The 18-year old insured was rear-ended by an uninsured motorist, and suffered a long list of injuries. She had $100,000 in UM coverage. The carrier offered $11,300 to settle her claims, and rejected a policy limit demand. The insured brought breach of contract and statutory bad faith claims, and the insurer moved to dismiss the bad faith claim.
In determining whether a plaintiff states a plausible bad faith claim, a court must separate conclusory allegations from factual allegations, because conclusory allegations are not entitled to an assumption of truth for Rule 12(b)(6) purposes.
Here, the complaint alleges at least 16 bases for bad faith (listed below). Magistrate Judge Schwab found, however, the complaint “contains mostly conclusory statements that are not supported by factual allegations.” Thus, “[a]lthough long, [the insured’s] list of how the defendant allegedly acted in bad faith contains conclusions, rather than facts.”
Next, in looking at the factual allegations, the insured merely alleges she was diagnosed with certain injuries, went through physical therapy, gave the insurer notice of her claim, and forwarded various records for the insurer’s review. The insured’s counsel spoke with the insurer’s claims department, and made the carrier aware the insured was 18 at the time of the accident, continued to suffer from visual impairment and post-traumatic headaches, among other injuries, as a result of the head trauma she suffered, and that the insurer offered $11,300 to settle.
“These factual allegations, however, are not enough to state a bad faith claim upon which relief can be granted.”

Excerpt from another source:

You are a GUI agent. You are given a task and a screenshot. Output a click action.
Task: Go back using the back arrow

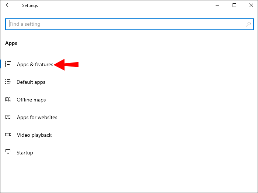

Nor can refusing immediately to pay a policy limit demand by itself constitute bad faith. “Indeed, courts have consistently held that a dispute or discrepancy in the valuation of a claim between the insurer and the insured is not alone indicative of bad faith.” The insured simply did not plead facts “from which it can plausibly be inferred that the defendant’s offer was unreasonable and made in bad faith, rather than made as part of the ordinary course of negotiations between insurers and insureds.” (internal quotation marks omitted)
Magistrate Judge Schwab dismissed the bad faith claim, but with leave to amend. This allowed for a second amended complaint to be filed “if appropriate, to state a bad faith claim upon which relief can be granted.”